TASKS TO COMPLETE
a – Repeat word for word the part of the article on Sinclair's sports networks, starting with "Naming rights are" and going on through "requests for comment.".
b – Write the next part of the article on Sinclair's sports networks, picking up after its last sentence.

Sinclair has discussed the naming rights with potential sports betting partners, according to the people, who were granted anonymity because the talks are private. The conversations have started with rights to all 21 networks as a group, but Sinclair could also decide to sell the rights piecemeal, the people said.
Executives at Sinclair have publicly discussed rebranding the networks since they were acquired for $9.6 billion last August. For now, they remain known as the Fox Sports Networks (Disney agreed to sell them when it took over Fox’s entertainment assets in early 2019.)
Naming rights are a relatively unexplored concept for broadcast networks, but the pitch is similar to the process for an arena or stadium, the people said. It’s an opportunity that other media companies haven’t offered and it could be valuable real estate—the networks have broadcast rights to 40 NHL, NBA and MLB clubs, and pre-pandemic had about 74 million subscribers.
It’s unclear if Sinclair is also talking to non-betting companies about the network names. A spokesman for Sinclair didn’t immediately respond to requests for comment.
Should a final deal include naming rights, it would need the approval of the NBA, NHL and MLB, a significant potential hurdle, according to two of the people. Any naming deal would also exclude two other RSNs—YES Network (New York Yankees) and Marquee Network (Chicago Cubs)—that Sinclair partly owns, the people said.
The rebranding is a long time coming. Sinclair CEO Chris Ripley said last August that the company was only able to use the Fox Sports name for a temporary period of time. During an earnings call in May, he said the rebrand was “top of mind.”
Sinclair is part-owner of digital sports network Stadium, which has been rumored as another potential fit for the RSN names. The Fox Sports Go app, part of the RSN acquisition, may also be reformatted to offer direct-to-consumer content and/or gaming additions in the future.

SUPPLIED MATERIAL
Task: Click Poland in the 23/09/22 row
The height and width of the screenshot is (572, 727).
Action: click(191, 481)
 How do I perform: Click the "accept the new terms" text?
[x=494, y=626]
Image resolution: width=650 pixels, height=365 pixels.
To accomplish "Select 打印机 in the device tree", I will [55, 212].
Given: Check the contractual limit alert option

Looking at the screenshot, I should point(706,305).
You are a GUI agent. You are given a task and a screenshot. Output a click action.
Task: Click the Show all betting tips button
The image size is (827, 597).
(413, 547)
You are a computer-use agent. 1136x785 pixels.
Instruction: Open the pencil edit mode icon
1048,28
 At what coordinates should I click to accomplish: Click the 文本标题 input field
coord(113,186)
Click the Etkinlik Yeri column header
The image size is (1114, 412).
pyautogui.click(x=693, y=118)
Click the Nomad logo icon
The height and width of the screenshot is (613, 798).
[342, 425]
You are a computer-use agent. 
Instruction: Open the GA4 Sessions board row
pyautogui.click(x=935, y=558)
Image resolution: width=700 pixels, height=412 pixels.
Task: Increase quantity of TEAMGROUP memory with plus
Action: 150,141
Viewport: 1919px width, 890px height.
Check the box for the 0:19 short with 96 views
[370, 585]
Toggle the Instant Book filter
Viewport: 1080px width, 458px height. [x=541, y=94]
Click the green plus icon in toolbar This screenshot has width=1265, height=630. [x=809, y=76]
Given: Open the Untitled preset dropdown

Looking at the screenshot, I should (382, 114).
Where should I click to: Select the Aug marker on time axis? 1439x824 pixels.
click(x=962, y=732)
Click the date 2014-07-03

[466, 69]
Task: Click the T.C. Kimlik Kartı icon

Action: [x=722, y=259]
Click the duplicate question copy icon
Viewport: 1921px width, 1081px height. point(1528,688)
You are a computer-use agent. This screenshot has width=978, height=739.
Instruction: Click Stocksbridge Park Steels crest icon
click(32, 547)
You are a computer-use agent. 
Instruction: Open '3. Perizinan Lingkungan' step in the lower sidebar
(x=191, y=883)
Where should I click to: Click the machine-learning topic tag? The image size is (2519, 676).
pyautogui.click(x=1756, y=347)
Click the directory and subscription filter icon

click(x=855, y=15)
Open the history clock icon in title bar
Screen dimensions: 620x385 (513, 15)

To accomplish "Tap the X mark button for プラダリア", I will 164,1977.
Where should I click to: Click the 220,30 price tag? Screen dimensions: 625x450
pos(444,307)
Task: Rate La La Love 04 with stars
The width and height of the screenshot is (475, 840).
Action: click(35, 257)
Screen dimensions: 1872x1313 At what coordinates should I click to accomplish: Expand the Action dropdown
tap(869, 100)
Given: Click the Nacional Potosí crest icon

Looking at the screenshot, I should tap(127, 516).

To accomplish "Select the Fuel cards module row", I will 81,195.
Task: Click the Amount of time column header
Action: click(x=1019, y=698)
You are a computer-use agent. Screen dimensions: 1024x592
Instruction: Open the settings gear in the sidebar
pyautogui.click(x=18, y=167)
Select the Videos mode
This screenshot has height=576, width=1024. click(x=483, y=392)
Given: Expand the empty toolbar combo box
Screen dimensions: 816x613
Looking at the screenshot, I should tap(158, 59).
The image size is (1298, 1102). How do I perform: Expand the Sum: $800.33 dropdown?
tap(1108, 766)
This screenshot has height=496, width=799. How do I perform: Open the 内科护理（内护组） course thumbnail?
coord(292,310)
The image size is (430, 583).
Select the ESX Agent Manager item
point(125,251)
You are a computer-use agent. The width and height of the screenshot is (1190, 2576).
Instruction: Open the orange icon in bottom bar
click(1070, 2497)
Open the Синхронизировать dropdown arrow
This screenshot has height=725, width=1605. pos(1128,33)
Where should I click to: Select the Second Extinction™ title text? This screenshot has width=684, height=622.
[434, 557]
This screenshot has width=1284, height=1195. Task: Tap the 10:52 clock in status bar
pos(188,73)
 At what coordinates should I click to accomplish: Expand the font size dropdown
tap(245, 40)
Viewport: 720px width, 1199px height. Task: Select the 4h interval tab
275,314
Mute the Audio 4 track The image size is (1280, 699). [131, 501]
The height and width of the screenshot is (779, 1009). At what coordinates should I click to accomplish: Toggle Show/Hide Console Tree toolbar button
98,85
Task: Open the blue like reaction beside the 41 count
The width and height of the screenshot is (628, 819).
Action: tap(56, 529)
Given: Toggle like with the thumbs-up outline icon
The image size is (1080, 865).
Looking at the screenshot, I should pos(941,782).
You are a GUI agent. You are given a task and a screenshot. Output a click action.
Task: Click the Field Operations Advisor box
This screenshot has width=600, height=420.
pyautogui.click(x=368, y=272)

RESULTS IN ORDER
a –
Naming rights are a relatively unexplored concept for broadcast networks, but the pitch is similar to the process for an arena or stadium, the people said. It’s an opportunity that other media companies haven’t offered and it could be valuable real estate—the networks have broadcast rights to 40 NHL, NBA and MLB clubs, and pre-pandemic had about 74 million subscribers.
It’s unclear if Sinclair is also talking to non-betting companies about the network names. A spokesman for Sinclair didn’t immediately respond to requests for comment.

b –
The COVID-19 pandemic, which disrupted the NHL, NBA and MLB seasons, had a dramatic effect on the RSNs, and earlier this month Sinclair wrote down their value by $4.23 billion. Shares have dropped about 33% percent over the past year.
A sports betting partnership would provide some much-needed additional revenue. As legal sports betting spreads across the country, betting operators have been quick to partner with media companies in pursuit of new customers. Those sportsbooks are looking for people willing to gamble on sports, and one way to reach them is through the networks that broadcast the games.
These deals typically take various forms. Some are basic marketing and product integration (like CBS and William Hill); others include the partners co-launching a sports betting platform, as Fox and The Stars Group did with Fox Bet. NBC’s full deal with PointsBet, which includes equity, could be worth as much as $500 million.
It’s unclear in which direction Sinclair may ultimately go, but its regional-specific assets match well with the state-by-state approach to legislation. For example, an operator looking to grow its presence in Tennessee, which launched online betting this month, could target the audience through Fox Sports Tennessee, which has broadcast rights to the Memphis Grizzlies and Nashville Predators.